He sighed and threw the manga on the shelf. It teetered on the edge but didn’t fall, thankfully. He still had it in him.

Right, memory lane. Straightforward questions. Let’s stop fighting.

“Why did you bring it up?” he asked, turning on his side so he could look at the wide back of his best friend. Chitose didn’t move but the air changed a bit. As he’d suspected, the guy wasn’t sleeping after all. “Or more like, why get stuck on something that I said ages ago? Couldn’t you have picked something more recent?”

Silence answered his words but it seemed like the tension was relaxing between them. Kippei hoped Chitose would turn around so he could see his face. The stupid face he’d grown up with.

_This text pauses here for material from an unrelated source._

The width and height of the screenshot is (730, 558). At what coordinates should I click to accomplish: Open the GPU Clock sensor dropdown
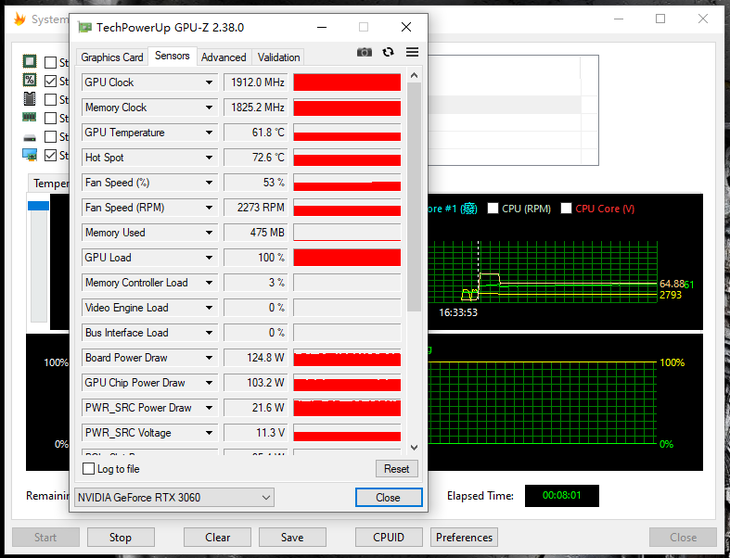[209, 82]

When he took another breath to say something else, Chitose stopped giving him the silent treatment.

“I guess I was desperately clawing for something that might’ve been a come-on from you,” he said. “But Kippei doesn’t really say anything like that so I ended up going further back.”

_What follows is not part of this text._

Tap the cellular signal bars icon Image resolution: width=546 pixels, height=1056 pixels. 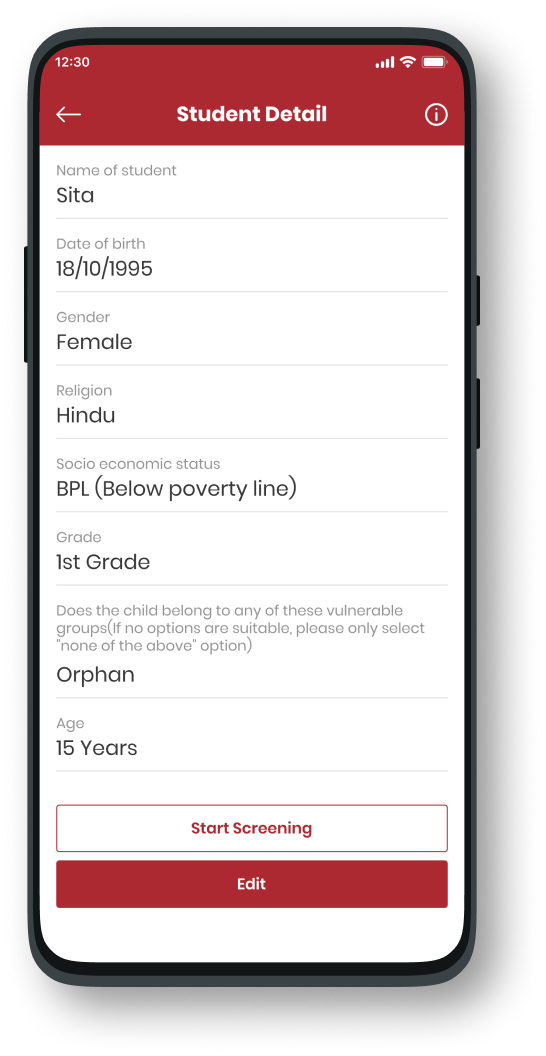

The reason was so simple yet Kippei hadn’t seen it. He’d buried it under all the come-ons Chitose layered on him since coming out of the closet. They were close and everything had just sort of rolled off him, like water.

Kippei knew he’d thought about this sort of thing before but now that there was a chance, he wasn’t sure he wanted to take it. They were good as friends, even if Chitose drove him up the wall sometimes, most times. Disappearing on strolls in the middle of the week and waking him up in god-awful times. Eating his treats and reading his books and stealing his bed…

“Here’s a come-on,” he said a bit stiffly. “Turn around and tell me if you’re hitting on me right now.”

There was a voice in the back of his head, asking timidly what was it that made Chitose desperate enough to hit on him now. It was like hitting on your brother, without the incest factor, because even if things went wrong you knew you wouldn’t lose anything, because people didn’t get to choose their family.

Were Chitose’s countless dates and almost relationships getting to him now for some reason? Didn’t he always say he enjoyed being single and dating interesting people without strings attached?

There was a sound of shuffling sheets as Chitose turned around on his bed.

“Hair,” he said.

“Hair?”

“Yeah, afro actually.” Chitose had a tentative smile on his face while seeming comically serious at the same time. “You had your jaw set in your best scowl and you said: ‘Bigger is better, right? Doesn’t take a genius to figure that out.’”

“Oh.” Had it been anyone else - Anyone - he would’ve died from embarrassment. Like during the U-17 camp when Chitose told Kamio stuff that should’ve died with time. So much for letting bygones be bygones. “I was pretty cute.”

“Yeah. Really cute.”

“I was a kid though.”

“So you’re able to appreciate the smaller afro now?” Chitose teased him, though the sides of his lips were turning down. Kippei chuckled.

“I think I have sworn off afros altogether.”

“Aaww, I could’ve sworn you were growing your hair out again.”

He tugged at his slow-growing bangs and shook his head.

“I couldn’t compete with your hair even in the best of mornings. Having a mane is different.”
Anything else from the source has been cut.